Austria | Corona aid

Vienna puts together new aid package

The Austrian government's new aid package, presented by Finance Minister Gernot Blümel this week, also includes a one-off payment for defaulted tips.
IMAGO / photosteinmaurer.com
The Austrian government's new aid package, presented by Finance Minister Gernot Blümel this week, also includes a one-off payment for defaulted tips.

The Austrian federal government has put together another aid package. Companies, sports as well as art and culture businesses are to be supported with 430 million euros. Companies on short-time work will be helped to pay holiday bonuses, tip losses will be compensated, the cancellation bonus will be increased and the outdoor areas of the gastronomy sector will be promoted.

According to media reports, companies that have been on short-time work since November are to receive 825 euros net per employee as a subsidy for accumulated holiday entitlements. Employees in industries that also depend on tips will receive a one-time payment of 175 euros (net). 20,000 businesses and 150,000 employees are to receive money before the end of March. These measures are estimated to cost between 140 and 150 million euros. In addition, 9 million euros will be given for membership promotion in the area of sports, and 28 million euros will go to the arts and cultural institutions.

Downtime bonus to be topped up

In addition, the so-called default bonus will be increased by 230 million euros. About 60,000 businesses applying for the default bonus would benefit from this. Finance Minister Gernot Blümel explained that the default bonus for the month of March would be increased. Instead of 15 percent so far, 30 percent could now be claimed. The amount would be increased from 30,000 to 50,000 euros, Blümel said.
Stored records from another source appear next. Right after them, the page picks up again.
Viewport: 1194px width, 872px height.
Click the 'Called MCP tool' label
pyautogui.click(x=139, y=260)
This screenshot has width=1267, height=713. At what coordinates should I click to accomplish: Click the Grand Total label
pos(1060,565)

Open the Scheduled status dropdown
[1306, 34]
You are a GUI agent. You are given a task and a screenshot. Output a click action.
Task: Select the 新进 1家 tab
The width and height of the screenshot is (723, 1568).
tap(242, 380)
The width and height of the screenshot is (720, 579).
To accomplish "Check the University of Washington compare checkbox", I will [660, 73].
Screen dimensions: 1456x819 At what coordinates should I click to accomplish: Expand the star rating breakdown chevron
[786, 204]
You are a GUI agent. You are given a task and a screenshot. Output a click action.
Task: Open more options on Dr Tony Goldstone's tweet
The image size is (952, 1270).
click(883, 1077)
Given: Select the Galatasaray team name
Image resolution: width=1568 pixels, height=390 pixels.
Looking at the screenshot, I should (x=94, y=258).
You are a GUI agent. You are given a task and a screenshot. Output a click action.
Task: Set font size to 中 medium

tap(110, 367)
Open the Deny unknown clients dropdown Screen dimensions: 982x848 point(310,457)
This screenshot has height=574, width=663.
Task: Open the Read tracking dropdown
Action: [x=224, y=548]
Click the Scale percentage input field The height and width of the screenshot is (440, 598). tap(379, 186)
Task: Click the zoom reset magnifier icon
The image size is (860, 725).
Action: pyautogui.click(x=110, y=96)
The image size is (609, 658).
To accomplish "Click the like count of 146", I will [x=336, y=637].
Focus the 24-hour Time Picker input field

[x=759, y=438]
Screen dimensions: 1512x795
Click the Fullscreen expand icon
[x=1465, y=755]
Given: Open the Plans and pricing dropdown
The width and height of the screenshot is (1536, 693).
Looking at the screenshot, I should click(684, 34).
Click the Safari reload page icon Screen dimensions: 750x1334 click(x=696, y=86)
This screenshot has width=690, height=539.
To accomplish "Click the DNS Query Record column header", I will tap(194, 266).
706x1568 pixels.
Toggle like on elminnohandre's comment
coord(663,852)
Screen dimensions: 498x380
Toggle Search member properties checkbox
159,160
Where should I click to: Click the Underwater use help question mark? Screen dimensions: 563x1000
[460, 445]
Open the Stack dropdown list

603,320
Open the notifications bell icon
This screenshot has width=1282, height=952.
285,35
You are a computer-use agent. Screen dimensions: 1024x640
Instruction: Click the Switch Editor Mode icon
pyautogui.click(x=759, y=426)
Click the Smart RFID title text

10 million euro for outdoor gastronomy

For investments in outdoor gastronomic areas, where guests are to be welcomed again first, there will be 10 million euros for about 1,250 projects. Small and micro-enterprises can apply for 20 percent, medium-sized enterprises 10 percent subsidy, but a maximum of 20,000 euros.

Finance Minister Gernot Blümel had words of praise for his own government's work at the press conference. Especially in the case of direct aid, which the companies did not have to pay back, the government was far ahead in comparison with Germany or Denmark, for example. The aid flowed quickly in Austria, while Germany was still facing challenges. Looking at the November and December aid alone, Austria had paid out three times as much as its large neighbour Germany.